Search for a command to run...

GoloScript will be the scripting language for AI

Published
5 min read

In the latest release, I finalized the integration of the OpenAI Go SDK into GoloScript, which allows you to write generative AI scripts with the ease and simplicity of GoloScript. This integration will let you use LLMs served by Docker Model Runner, Ollama, Llamacpp, ... and any LLM engine that is compatible with the OpenAI API. And of course it works with platforms that provide OpenAI-compatible endpoints like HuggingFace, Cerebras, etc.

This blog post will be short. My tool of choice for serving LLMs locally is Docker Model Runner (DMR) and its companion Docker Agentic Compose (Agentic for the integration of Docker Model Runner into Docker Compose).

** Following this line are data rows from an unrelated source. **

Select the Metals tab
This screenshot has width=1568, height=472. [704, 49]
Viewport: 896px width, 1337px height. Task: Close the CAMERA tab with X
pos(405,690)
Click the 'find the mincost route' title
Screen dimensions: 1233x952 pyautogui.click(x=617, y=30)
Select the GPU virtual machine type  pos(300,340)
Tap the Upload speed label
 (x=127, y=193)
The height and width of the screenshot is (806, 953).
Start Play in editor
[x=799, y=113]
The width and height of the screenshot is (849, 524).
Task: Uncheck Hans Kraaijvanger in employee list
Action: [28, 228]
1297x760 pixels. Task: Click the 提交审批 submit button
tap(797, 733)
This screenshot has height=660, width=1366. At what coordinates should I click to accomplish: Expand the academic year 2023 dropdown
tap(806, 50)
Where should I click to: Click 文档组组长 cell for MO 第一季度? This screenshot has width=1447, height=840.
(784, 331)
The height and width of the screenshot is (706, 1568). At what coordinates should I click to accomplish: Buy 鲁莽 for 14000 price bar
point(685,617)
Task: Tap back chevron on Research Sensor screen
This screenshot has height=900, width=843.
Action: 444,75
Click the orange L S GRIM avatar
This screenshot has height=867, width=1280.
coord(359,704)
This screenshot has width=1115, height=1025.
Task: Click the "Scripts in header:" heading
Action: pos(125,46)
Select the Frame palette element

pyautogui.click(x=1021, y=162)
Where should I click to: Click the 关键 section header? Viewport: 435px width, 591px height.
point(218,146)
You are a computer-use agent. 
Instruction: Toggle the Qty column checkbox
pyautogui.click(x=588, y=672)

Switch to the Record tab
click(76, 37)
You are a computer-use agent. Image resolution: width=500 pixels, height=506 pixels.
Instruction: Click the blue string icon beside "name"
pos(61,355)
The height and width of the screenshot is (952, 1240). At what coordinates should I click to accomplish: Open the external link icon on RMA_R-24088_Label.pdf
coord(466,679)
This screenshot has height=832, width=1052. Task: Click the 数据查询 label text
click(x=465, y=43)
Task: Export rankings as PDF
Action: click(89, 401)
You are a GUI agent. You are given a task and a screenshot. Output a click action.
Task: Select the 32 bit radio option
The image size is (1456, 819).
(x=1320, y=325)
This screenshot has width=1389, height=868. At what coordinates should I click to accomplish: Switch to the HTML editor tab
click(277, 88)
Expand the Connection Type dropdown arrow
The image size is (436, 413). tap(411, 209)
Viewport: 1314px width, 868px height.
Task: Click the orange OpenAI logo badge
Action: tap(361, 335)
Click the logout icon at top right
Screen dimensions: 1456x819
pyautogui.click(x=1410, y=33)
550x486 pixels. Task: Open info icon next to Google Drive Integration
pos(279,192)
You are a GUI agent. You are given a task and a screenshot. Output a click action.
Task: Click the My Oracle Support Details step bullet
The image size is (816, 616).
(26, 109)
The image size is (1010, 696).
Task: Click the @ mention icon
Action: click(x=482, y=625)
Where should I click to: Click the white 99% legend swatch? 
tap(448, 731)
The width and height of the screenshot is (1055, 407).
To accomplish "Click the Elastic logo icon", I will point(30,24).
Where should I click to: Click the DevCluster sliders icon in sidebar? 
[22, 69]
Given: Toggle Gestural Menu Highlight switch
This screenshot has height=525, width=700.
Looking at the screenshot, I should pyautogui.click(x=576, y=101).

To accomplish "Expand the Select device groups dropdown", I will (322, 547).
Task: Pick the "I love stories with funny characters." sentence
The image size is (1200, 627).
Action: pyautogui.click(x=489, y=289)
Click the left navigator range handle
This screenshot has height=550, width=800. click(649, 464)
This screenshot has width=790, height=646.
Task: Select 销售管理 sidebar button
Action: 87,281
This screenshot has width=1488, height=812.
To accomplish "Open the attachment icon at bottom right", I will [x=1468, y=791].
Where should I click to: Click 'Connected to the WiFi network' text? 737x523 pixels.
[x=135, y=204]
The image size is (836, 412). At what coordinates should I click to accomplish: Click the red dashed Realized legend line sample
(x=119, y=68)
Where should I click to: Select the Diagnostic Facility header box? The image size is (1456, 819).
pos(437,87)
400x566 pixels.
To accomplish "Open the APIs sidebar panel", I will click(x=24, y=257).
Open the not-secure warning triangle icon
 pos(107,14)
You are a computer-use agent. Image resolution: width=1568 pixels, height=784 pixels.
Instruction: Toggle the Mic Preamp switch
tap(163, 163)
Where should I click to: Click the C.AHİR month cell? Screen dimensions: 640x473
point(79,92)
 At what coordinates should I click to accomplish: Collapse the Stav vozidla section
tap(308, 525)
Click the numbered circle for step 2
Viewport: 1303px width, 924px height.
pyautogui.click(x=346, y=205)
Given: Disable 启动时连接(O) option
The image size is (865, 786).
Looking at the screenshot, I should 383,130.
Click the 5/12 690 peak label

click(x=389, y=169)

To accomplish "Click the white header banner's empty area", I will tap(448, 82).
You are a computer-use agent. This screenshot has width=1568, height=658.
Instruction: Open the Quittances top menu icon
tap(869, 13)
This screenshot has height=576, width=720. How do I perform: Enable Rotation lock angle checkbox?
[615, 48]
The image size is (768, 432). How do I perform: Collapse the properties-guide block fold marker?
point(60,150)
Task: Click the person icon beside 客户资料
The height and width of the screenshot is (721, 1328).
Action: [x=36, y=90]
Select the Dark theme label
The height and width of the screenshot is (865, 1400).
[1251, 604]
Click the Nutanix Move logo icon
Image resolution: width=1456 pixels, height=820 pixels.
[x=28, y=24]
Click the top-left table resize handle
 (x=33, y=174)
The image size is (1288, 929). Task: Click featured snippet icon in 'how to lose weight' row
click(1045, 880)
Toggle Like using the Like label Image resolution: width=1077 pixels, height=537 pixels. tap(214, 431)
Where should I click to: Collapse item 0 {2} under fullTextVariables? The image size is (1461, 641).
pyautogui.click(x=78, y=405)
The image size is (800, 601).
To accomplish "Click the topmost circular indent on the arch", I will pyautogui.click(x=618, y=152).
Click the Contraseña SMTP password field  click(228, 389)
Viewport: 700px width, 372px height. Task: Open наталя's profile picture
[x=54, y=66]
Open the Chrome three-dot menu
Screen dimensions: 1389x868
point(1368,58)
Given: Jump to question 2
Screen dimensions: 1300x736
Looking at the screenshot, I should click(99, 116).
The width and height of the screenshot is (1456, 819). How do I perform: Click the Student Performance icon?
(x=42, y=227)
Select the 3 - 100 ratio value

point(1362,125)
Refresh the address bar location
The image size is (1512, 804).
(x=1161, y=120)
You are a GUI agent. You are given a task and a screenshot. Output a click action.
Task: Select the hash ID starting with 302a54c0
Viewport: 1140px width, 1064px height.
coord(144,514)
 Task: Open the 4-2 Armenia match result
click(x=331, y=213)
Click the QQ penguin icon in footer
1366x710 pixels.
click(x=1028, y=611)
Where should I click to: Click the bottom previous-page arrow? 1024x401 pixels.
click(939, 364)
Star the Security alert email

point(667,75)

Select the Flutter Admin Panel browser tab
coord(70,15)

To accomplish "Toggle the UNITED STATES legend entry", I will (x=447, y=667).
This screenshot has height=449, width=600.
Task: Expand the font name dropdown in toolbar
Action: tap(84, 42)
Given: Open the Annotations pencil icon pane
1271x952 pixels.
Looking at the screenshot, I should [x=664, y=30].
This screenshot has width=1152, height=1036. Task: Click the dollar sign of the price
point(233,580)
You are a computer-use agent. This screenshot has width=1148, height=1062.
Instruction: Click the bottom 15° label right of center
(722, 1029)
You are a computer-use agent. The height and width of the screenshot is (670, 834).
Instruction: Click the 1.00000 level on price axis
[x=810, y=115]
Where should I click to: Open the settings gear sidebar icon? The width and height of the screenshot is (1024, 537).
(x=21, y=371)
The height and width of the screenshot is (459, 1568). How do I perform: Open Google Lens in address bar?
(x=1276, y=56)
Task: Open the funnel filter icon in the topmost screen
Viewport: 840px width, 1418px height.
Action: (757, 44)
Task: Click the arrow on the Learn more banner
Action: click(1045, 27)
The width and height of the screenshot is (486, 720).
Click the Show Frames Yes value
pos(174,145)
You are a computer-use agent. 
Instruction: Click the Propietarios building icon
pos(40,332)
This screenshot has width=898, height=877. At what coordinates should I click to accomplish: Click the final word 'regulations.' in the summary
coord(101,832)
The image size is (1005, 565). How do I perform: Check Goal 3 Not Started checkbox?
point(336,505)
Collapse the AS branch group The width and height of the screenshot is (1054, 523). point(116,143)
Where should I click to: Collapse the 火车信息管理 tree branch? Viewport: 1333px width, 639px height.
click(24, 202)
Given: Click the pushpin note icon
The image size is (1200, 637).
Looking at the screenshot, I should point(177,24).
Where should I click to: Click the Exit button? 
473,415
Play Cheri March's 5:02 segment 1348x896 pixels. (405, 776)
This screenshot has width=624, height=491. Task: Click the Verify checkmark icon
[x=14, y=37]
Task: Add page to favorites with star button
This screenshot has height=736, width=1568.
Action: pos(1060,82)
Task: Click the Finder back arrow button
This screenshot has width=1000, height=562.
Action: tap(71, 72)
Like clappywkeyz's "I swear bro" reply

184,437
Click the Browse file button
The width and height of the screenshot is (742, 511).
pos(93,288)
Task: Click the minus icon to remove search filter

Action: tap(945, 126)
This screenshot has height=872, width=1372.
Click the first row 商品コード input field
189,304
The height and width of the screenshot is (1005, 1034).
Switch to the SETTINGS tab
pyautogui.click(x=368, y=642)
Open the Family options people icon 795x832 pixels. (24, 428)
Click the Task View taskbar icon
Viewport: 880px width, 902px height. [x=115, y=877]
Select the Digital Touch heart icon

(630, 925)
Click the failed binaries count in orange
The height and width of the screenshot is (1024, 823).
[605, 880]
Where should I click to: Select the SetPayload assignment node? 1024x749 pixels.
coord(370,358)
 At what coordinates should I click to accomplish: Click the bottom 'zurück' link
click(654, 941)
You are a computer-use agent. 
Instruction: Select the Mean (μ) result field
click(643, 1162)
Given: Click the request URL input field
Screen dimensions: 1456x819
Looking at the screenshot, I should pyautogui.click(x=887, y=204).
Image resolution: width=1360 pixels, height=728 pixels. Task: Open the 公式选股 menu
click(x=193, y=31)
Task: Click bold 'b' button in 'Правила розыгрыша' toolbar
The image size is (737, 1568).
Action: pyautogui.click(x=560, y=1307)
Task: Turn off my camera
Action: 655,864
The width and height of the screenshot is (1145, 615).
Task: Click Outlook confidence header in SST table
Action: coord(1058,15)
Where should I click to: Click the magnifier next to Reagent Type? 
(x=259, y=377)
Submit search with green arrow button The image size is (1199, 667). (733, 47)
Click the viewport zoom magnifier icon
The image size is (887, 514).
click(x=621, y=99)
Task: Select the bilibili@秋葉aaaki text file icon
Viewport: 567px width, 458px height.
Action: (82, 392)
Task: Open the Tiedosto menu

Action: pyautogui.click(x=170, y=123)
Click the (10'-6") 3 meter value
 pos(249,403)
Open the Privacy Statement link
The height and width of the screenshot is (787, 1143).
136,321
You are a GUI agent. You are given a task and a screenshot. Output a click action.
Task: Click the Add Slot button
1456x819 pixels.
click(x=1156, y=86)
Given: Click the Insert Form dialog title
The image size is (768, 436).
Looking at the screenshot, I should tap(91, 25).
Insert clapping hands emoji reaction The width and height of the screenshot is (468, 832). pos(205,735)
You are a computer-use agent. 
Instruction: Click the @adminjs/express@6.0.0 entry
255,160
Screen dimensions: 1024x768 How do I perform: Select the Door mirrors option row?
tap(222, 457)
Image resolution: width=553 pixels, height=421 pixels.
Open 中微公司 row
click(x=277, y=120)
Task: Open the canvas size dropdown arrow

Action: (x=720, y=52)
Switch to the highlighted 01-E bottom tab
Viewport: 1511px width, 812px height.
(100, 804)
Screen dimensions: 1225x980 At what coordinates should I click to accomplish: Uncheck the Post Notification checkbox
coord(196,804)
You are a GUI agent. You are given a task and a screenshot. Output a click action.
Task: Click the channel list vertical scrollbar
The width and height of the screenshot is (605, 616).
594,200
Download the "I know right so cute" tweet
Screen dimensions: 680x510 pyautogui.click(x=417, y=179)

If you're not familiar with them yet, I invite you to read my previous blog posts about them.

So short blog post as well as simple and quick demos.

Compose file

In a folder, create a compose.yml file with the following content:

services:
  goloscript:
    image: k33g/gololang:v0.0.0-alpha.6
    volumes:
      - ./:/scripts
    working_dir: /scripts
    command: /golo main.golo

    models:
      chat-model:
        endpoint_var: MODEL_RUNNER_BASE_URL
        model_var: MODEL_RUNNER_LLM_CHAT

models:
  chat-model:
    model: hf.co/menlo/jan-nano-gguf:q4_k_m

With this compose.yml file, we define a goloscript service that uses the official GoloScript Docker image. We mount the current directory into the container to easily access it. We also define a chat-model that points to a model hosted on HuggingFace. And when the container starts, we execute the main.golo script.

GoloScript Script

Next, create a main.golo file in the same folder with the following content:

module golo.ai.demo

function main = |args| {

  # Configuration
  let baseURL = getenv("MODEL_RUNNER_BASE_URL")
  let apiKey = "I💙DockerModelRunner"
  let model = getenv("MODEL_RUNNER_LLM_CHAT")

  # Create OpenAI client
  let client = openAINewClient(baseURL, apiKey, model)

  # Define model options
  let options = DynamicObject()
    : temperature(0.7)       # Controls randomness (0.0 = deterministic, 1.0 = creative)
    : topP(0.9)              # Nucleus sampling

  println("📝 Model options:")
  println("  Temperature:", options: temperature())
  println("  Top P:", options: topP())
  println()

  # Create messages
  let systemMessage = DynamicObject()
    : role("system")
    : content("You are a creative storyteller.")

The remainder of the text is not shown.